De nombreux avocats et leurs détendeurs ont été privés de leurs droits en vertu d’un engagement de non-divulgation. 

Une enquête a également été diligentée contre Oleg Orlov


On a également appris que le Comité d’enquête avait ouvert une procédure pénale contre Oleg Orlov, coprésident du Centre de défense des droits de l’homme Memorial, pour avoir discrédité l’armée russe à plusieurs reprises (partie 1, article 280.3 du code pénal russe). Il est actuellement libre mais est sous le coup d’une interdiction de quitter le territoire.

Auparavant, Orlov avait été poursuivi à deux reprises pour des piquets anti-guerre en vertu de l’article 20.3.3 du code des infractions administratives, pour avoir jeté le discrédit sur l’armée.

Oleg Orlov

La décision relative à sa mise en accusation mentionne un post Facebook daté du 14 novembre 2022. Il s’agit d’une traduction russe de l’article « Ils voulaient le fascisme – ils l’ont eu » publié dans le media en ligne français Mediapart. L’article fait référence à l’attaque de la Russie contre l’Ukraine.
« La guerre sanglante déclenchée par le régime de Poutine en Ukraine n’est pas seulement le meurtre de masse de personnes, la destruction des infrastructures, de l’économie et des installations culturelles de ce merveilleux pays. Ce n’est pas seulement la destruction des fondements du droit international. C’est aussi un coup dur porté à l’avenir de la Russie. Le pays, qui s’est éloigné il y a trente ans du totalitarisme communiste, est retombé dans le totalitarisme, et maintenant dans le totalitarisme fasciste », peut-on lire dans l’article.

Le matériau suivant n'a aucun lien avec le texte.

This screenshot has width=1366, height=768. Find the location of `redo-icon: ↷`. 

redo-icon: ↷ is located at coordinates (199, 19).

Dans sa décision, l’enquêteur se réfère aux résultats d’une étude menée par le Centre d’expertise criminalistique (EKTs) du département principal du ministère de l’intérieur à Moscou. Selon le certificat de l’EKTs daté du 9 décembre 2022, la publication d’Orlov caractérise les actions des forces armées russes comme :- liées au génocide, à l’assassinat de personnes, à la destruction d’infrastructures, à la destruction de l’économie ;- dirigées contre l’ordre constitutionnel existant ou perturbant l’ordre existant. 

Lors de son interrogatoire en tant que suspect, Oleg Orlov a déclaré dans le procès-verbal qu’il avait « publié son opinion personnelle sur les événements qui se déroulent dans la Fédération de Russie et dans le reste du monde ». Il a refusé de continuer à témoigner en vertu de l’article 51 de la Constitution, qui autorise à ne pas témoigner contre soi-même.